- **Task list**:
a) Answer these questions from the degrees article:
(i) In what year did Connolly graduate from BC?
(ii) How many computer science courses must an A&S student take for the BS in Computer Science?
(iii) Which school houses Computer Science?
b) Copy out the passage of the degrees article, starting at "Meantime, Computer Science" and ending at "and Computer Science.".

Once the answer was Latin: If you didn't take it, you received the BS, said Slavic and Eastern Languages Department chairman Assoc. Prof. Michael Connolly, coordinator of the Faculty Microcomputer Resource Center.
The old distinctions have given way to a greater flexibility in today's granting of degrees.
The Biology Department recently announced the introduction of a bachelor of arts degree to complement its existing bachelor of science degree.
Meantime, Computer Science announced a bachelor of science degree option for its majors in the College of Arts and Sciences.
Connolly is secretary of the A&S Educational Policy Committee that earlier this year okayed the new degree offerings by Biology and Computer Science.
"It clearly opens up vocational opportunities in both areas, and gives more flexibility," he said.
He recalled the historic distinction between the two degrees.
"At some universities, the bachelor of science diploma was in English, and the bachelor of arts, in Latin," said Connolly, who himself holds the AB: When he graduated from BC in 1965, his degree in modern languages was still conferred under its traditional Latin name, Artium Baccalaureatus.
The bachelor of science degree, of more recent vintage, lacks the classical nomenclature: "You can say AB, but you can't say SB," Connolly observed.
The value placed on one degree or the other depends, he suggested, on whether you're an aspiring poet or an aspiring brain-surgeon. "For the humanist, the BS means little Latin and less Greek," Connolly said. "From a scientist's point of view, the BS is the tough degree."
The new BA degree program in Biology caters to students who desire a thorough grounding in biological science, but wish also to study widely in one or more other fields.
"Biological study can serve as excellent preparation for a wide variety of careers, including traditional biological vocations such as medicine or post-secondary teaching and research, as well as less traditional careers such as business, law, journalism, and government service," according to Senior Scientist John P. Roche, editor of the Biology Department's BC BioNews.
"The BA will allow students preparing for non-traditional career tracks to acquire a strong foundation in biology, while also developing skills in other areas such as business, law, political science and ethics.
"The goal of the BA degree is to better serve students with broad interests and non-traditional career tracks, and also to attract a wider range of students to biological study, a diversity that will benefit both the students themselves, and the Biology program as a whole."
One would think Computer Science naturally would offer the BS, so a bit of explanation is in order.
Computer Science is housed in the Carroll School of Management, which awards its graduates a bachelor of science in Management. But Computer Science has administered a bachelor of arts degree program within the College of Arts and Sciences for several years.
Now, A&S students who wish to major in Computer Science may opt to receive a bachelor of science degree, after a relatively more rigorous course of study weighted toward technology and the sciences.
An A&S student working toward a BS in Computer Science would be required to take 12 courses in computer science, rather than the 10 required for the BA, according to Assoc. Prof. Robert Muller, the Computer Science Department chairman.
The BS requires five math courses at an advanced level, instead of the two math courses required for the BA, and 12 credit hours of hard science, including two semesters in the lab, according to Muller.
"It's a more extensive program that will prepare students for careers in science and industry as well as graduate study," said Muller, who predicted at least half of the 50 or so current freshmen expected to choose computer-science majors would opt for the BS program.
A&S Dean Joseph Quinn said, "Both the BA and BS degrees in Biology and Computer Science are very rigorous programs. We realize that students with the same major can have very different career interests, some more narrowly focused than others. These degree options acknowledge these differences, and allow our students to choose the curriculum best suited for their plans after graduation."

(Saved data entries)
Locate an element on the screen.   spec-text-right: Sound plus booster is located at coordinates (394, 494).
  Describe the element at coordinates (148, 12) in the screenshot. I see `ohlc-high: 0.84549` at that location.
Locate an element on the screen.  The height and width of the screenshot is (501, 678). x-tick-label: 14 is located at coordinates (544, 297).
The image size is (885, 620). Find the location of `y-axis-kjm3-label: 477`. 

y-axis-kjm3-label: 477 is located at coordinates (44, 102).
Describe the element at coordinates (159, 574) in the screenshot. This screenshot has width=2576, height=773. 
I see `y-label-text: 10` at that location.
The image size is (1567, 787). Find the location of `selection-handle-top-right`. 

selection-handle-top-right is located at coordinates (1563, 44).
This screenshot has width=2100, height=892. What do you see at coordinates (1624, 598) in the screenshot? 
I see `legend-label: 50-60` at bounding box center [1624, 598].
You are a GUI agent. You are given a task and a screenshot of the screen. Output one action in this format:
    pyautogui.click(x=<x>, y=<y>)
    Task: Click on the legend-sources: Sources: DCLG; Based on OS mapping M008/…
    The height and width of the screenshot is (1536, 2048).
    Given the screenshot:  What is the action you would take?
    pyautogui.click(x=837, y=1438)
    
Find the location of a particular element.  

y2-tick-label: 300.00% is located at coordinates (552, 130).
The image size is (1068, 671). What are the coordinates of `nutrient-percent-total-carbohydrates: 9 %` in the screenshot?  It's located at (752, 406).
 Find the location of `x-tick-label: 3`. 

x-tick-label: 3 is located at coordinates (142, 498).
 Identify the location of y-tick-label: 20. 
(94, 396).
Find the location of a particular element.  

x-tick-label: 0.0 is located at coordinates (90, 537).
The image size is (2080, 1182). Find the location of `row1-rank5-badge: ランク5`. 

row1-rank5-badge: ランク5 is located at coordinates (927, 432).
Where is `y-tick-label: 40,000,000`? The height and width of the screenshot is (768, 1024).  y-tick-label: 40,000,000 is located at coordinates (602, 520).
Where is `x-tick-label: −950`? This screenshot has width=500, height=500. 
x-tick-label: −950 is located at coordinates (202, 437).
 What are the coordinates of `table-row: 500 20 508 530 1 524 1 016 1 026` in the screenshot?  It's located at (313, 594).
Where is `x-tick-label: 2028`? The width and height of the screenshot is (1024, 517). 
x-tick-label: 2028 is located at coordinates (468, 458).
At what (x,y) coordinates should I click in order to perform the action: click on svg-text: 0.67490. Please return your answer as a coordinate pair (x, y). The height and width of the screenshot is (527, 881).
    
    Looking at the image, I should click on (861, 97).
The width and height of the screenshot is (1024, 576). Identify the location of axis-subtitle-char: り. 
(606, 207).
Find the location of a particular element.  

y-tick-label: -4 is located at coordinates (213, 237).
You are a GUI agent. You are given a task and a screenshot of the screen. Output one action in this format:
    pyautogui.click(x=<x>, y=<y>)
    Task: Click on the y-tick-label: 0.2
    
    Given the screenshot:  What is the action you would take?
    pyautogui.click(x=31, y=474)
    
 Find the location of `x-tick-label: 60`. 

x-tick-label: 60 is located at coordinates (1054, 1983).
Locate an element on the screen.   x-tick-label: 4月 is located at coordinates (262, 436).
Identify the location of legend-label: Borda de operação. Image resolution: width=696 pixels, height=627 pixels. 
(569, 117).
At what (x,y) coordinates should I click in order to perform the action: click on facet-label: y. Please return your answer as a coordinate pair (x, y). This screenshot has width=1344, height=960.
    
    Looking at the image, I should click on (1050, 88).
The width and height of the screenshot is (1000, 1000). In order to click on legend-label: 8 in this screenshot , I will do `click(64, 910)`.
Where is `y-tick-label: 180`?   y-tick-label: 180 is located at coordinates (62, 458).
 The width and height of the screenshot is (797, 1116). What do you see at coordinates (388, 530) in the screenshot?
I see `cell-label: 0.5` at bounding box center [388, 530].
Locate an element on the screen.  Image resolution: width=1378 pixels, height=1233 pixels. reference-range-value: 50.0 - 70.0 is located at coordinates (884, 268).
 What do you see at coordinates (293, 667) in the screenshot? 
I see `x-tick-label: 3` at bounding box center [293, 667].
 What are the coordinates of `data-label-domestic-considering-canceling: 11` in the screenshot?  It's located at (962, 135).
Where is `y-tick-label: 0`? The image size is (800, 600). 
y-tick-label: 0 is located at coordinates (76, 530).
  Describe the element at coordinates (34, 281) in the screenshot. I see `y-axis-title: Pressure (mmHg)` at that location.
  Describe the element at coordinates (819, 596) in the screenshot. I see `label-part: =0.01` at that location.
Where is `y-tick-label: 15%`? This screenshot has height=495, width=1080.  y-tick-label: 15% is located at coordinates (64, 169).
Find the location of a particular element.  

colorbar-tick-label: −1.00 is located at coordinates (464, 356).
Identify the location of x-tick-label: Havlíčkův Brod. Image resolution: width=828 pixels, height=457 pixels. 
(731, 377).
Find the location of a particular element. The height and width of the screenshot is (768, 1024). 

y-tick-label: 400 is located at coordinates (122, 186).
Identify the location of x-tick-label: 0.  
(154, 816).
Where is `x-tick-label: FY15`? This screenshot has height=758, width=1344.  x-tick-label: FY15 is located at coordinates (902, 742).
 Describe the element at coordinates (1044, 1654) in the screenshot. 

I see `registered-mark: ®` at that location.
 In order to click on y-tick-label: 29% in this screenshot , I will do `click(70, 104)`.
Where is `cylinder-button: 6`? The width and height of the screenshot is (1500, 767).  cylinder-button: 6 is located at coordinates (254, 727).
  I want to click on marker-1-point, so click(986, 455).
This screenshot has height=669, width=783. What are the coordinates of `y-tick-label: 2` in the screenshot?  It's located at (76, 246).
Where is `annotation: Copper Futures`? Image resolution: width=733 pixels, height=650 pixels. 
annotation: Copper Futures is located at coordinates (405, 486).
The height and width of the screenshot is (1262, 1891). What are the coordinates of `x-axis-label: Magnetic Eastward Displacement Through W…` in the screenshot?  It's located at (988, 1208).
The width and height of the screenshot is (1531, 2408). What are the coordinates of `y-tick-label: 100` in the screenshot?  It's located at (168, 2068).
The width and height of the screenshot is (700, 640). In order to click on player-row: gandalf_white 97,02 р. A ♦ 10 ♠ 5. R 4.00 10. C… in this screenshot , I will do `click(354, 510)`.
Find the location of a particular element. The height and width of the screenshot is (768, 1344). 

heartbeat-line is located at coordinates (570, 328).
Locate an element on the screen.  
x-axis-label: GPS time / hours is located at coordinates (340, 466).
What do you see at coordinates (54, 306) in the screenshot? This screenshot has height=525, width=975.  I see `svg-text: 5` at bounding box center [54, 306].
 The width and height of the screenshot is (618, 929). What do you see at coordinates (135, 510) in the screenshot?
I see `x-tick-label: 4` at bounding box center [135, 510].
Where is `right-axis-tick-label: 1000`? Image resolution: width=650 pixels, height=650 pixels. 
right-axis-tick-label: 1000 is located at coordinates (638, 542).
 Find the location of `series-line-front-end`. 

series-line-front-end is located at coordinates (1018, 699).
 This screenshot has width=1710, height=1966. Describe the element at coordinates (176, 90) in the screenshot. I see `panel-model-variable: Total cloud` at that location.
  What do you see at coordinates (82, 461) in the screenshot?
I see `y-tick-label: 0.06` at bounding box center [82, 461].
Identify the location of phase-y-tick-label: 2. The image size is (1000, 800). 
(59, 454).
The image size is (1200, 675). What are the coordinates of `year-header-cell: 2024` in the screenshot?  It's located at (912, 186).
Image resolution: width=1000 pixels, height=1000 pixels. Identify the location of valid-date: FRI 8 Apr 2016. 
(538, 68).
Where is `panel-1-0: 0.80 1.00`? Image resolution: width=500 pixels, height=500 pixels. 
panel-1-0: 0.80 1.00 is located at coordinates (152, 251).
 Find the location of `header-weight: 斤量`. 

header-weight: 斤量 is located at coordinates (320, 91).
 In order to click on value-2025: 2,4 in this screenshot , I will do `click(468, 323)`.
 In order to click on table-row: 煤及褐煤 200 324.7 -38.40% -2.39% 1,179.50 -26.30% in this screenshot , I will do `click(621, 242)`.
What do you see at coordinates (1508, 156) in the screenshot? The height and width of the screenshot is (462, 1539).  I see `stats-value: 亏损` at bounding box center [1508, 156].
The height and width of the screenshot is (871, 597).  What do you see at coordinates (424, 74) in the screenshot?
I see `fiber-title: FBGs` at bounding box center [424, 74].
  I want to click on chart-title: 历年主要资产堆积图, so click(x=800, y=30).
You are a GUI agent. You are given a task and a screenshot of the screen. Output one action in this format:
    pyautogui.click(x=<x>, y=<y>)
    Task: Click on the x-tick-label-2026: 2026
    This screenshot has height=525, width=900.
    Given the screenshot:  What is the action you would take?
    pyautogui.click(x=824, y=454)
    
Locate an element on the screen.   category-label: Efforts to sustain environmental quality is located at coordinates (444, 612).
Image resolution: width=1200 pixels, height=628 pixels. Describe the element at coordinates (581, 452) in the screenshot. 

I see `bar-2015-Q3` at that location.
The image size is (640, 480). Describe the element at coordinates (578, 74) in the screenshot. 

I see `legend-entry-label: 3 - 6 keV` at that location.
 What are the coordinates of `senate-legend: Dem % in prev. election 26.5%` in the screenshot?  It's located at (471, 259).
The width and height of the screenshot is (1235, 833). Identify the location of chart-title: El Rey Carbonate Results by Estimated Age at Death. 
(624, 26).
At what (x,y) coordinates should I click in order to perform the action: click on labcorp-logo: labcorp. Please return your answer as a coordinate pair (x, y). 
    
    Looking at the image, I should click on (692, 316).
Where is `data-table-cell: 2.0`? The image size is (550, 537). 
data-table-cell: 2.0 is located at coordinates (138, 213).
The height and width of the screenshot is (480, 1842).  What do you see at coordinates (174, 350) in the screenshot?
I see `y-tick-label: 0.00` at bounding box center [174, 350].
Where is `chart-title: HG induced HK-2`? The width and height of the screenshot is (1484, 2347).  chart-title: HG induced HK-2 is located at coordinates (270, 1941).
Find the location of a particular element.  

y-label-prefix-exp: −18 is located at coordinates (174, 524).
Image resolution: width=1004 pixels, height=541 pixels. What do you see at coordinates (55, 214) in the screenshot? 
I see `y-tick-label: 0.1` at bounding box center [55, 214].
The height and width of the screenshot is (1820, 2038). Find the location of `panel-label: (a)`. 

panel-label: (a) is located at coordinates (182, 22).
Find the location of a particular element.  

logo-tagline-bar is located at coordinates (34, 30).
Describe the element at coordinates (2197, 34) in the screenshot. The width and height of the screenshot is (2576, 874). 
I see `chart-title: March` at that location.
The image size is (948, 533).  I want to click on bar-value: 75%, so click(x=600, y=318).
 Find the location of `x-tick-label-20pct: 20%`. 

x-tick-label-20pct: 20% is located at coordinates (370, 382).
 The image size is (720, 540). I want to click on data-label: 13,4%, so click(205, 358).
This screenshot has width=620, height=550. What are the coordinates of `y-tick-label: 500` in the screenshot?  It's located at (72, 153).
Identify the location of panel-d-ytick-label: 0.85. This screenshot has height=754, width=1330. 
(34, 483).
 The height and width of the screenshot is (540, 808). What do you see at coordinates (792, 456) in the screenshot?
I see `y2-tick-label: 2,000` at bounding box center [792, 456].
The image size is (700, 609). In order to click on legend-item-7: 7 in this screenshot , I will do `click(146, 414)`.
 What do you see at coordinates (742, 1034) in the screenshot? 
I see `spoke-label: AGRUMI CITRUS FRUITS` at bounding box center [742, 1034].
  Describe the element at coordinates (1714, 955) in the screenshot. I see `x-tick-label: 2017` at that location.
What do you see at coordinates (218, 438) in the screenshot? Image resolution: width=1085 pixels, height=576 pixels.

- **Solution set**:
a)
(i) 1965
(ii) 12
(iii) The Carroll School of Management

b)
Meantime, Computer Science announced a bachelor of science degree option for its majors in the College of Arts and Sciences.
Connolly is secretary of the A&S Educational Policy Committee that earlier this year okayed the new degree offerings by Biology and Computer Science.